Formation

How to Move Your Preaching from “Completion of a Task” to “An Act of Love”

Jeren Rowell is President of and Professor of Pastoral Ministry at Nazarene Theological Seminary in Kansas City, MO. He served as a local church pastor for 25 years, a district superintendent for 12 years, and has a passion for and deep commitment to the life and work of parish ministry.

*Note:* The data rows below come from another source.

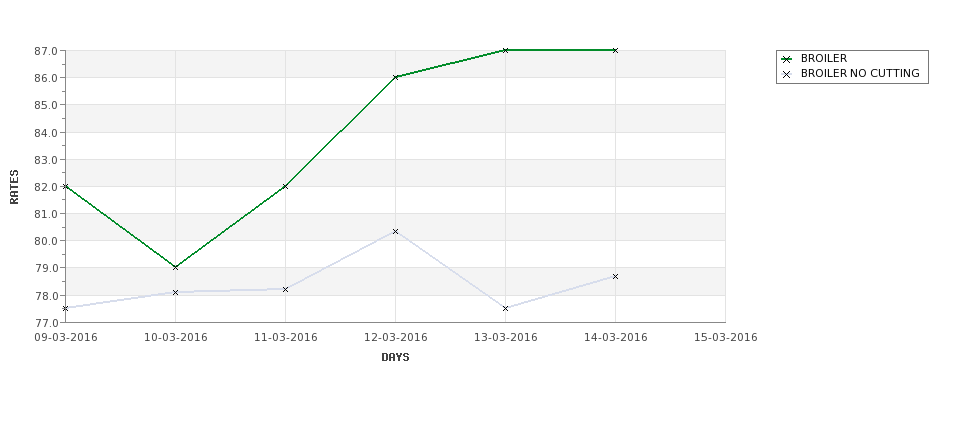
Task: Click the 12-03-2016 date axis label
Action: [x=395, y=338]
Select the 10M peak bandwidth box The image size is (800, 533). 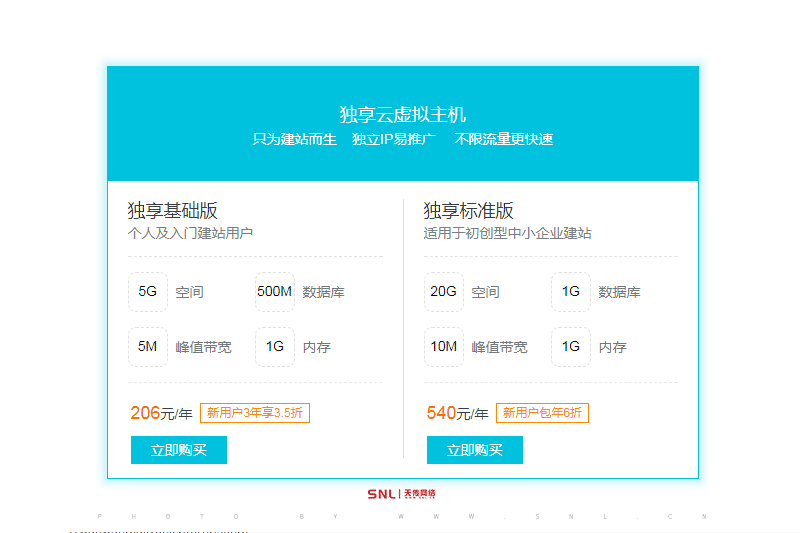click(x=444, y=347)
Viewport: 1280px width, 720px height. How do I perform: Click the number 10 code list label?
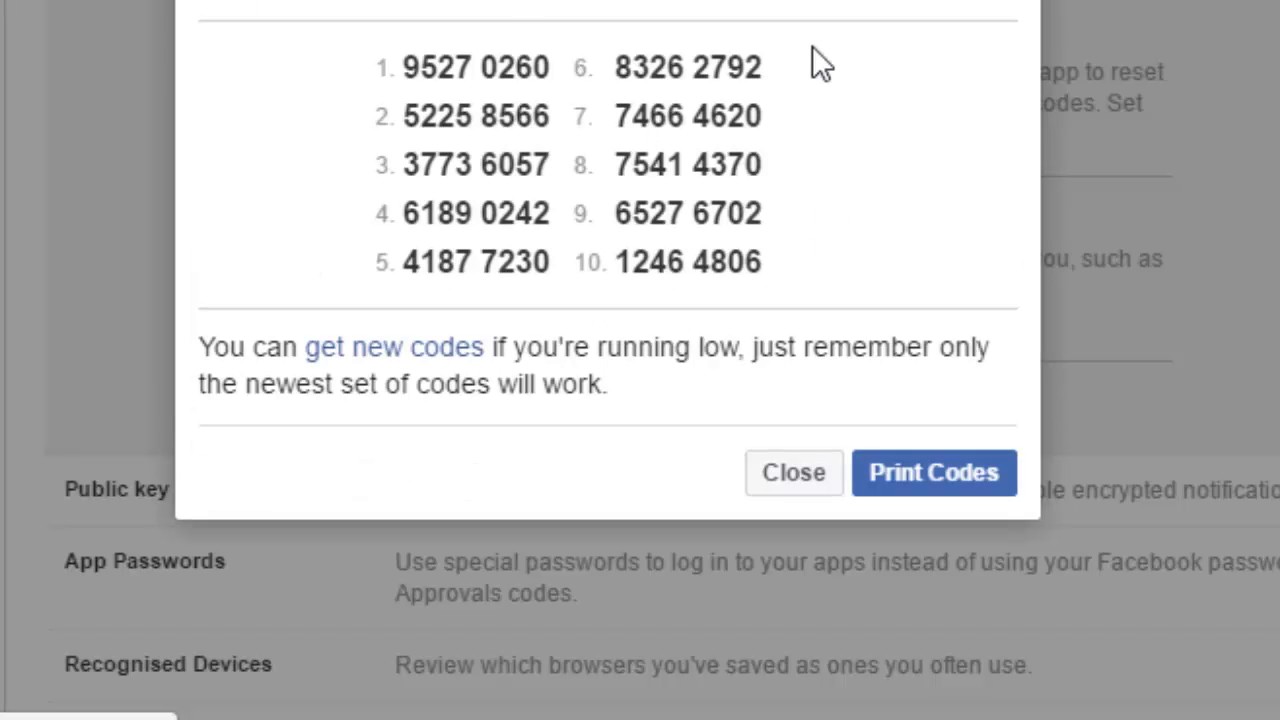coord(590,263)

My current assignment in vocational ministry is to lead a seminary as their president (Nazarene Theological Seminary in Kansas City). I am deeply committed to the work of the seminary which I understand as much greater than delivery of content, but as the holistic formation of those who offer themselves in response to a sense of God’s call. Although I appreciate deeply the work of the academy, I come to this work as a pastor. I am sure this is why the preaching task remains at the center of my own sense of vocational identity and passion. Although I am no longer assigned to a particular congregation for weekly preaching and pastoral care, I am regularly invited to preach in local congregations, for which I am grateful.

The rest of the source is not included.